4.0 KiB
samplEth Simulator
samplEth is a simulator designed to model and analyze peer-to-peer network connections, custodianship behaviors, and different node configurations. It allows you to tweak various parameters to simulate different conditions like connection establishment, data poisoning, and query growth.
How to Run the Simulator
To start the simulator, run the following command in your terminal:
python3 samplEth.py
Once the simulation is complete, check the results folder for the output.
Customizable Parameters
The following parameters can be adjusted to simulate different network configurations. Each section describes the purpose of the parameter and how you can modify it.
1. connections_per_peer
This parameter defines the range of connections each peer will have. It is set to simulate peer connections with varying numbers.

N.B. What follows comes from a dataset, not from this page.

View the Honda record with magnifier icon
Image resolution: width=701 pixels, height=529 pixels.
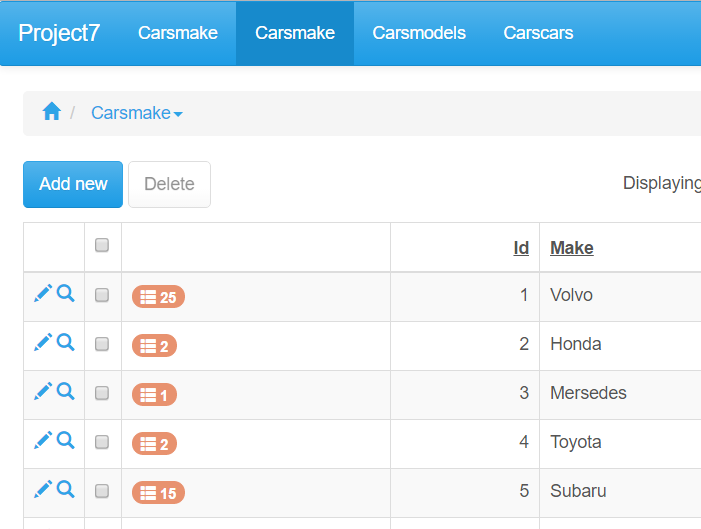point(65,342)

connections_per_peer = [[50, 100], [100, 150], [150, 200]]
This means each peer will have a random number of connections, selected from the specified ranges. You can add, remove, or modify the ranges as needed.
2. Custody Parameters
These parameters control the minimum custody and validator custody of peers in the network.
min_custody = 2
val_custody = 2
flat_custody = False
-
min_custody: This is the baseline number of rows and columns every node is required to store, ensuring even the smallest nodes contribute to data custody. -
val_custody: This represents the additional rows and columns assigned per validator on a node. It is a network-wide parameter and can take fractional values, allowing nodes to increase custody incrementally based on their validator count. For example, a node with two validators would be responsible for one additional row/column if val_custody = 0.5. -
flat_custody: If set to True, all peers will have uniform custody values. Set to False for varied custody values.
3. Poisoning Nodes
You can poison nodes based on a specific value or by percentage. This simulates potential network attacks or anomalies.
Poison by Value:
row_number = 3 # 1 -> Country, 2 -> Company, 3 -> ISP
row_value = 'prysm'
row_number: The column you want to poison (1 for Country, 2 for Company, 3 for ISP).row_value: The value to poison in the specified column (e.g., 'prysm').
Poison by Percentage:
poison_by_percentage = True
poison_percentage = 90
poison_by_percentage: Set to True to poison a percentage of the nodes.
poison_percentage: The percentage of nodes to poison (e.g., 90%).
4. Query Growth Methods
Simulate different query growth patterns in the network.
Exponential Growth:
exponential_growth = False
When set to True, the number of queries increases exponentially in each subsequent round: 1, 2, 4, 8, 16, 32, ....
Linear Growth:
linear_growth = True
The number of queries increases linearly in each round: 1, 10, 20, 30, 40, 50, ...
Linear Constant Growth:
linear_constant_growth = False
Queries increase linearly up to a fixed maximum and remain constant thereafter: 1, 10, 20, 30, 40, 40, 40, ...
Hybrid Growth:
hybrid_growth = False
Combines features of exponential and linear sampling: 1, 2, 4, 8, 16, 32, 64, 74, 84, 94, 104, 104, ...
Exponential Constant Growth:
exponential_constant_growth = False
Similar to exponential sampling but capped at a maximum query count: 1, 2, 4, 8, 16, 32, 32, 32, ...
Linear Growth Constant:
linear_growth_constant = 10
Define a constant growth rate for linear growth.
5. Results Folder
After running the simulation, the results will be saved in the results folder. Check this folder to analyze the output of the simulation.
Conclusion
You can adjust these parameters to simulate various peer connection behaviors, node poisoning scenarios, and query growth patterns in a peer-to-peer network. Experimenting with these settings will help you analyze different network conditions for your research or experimentation needs.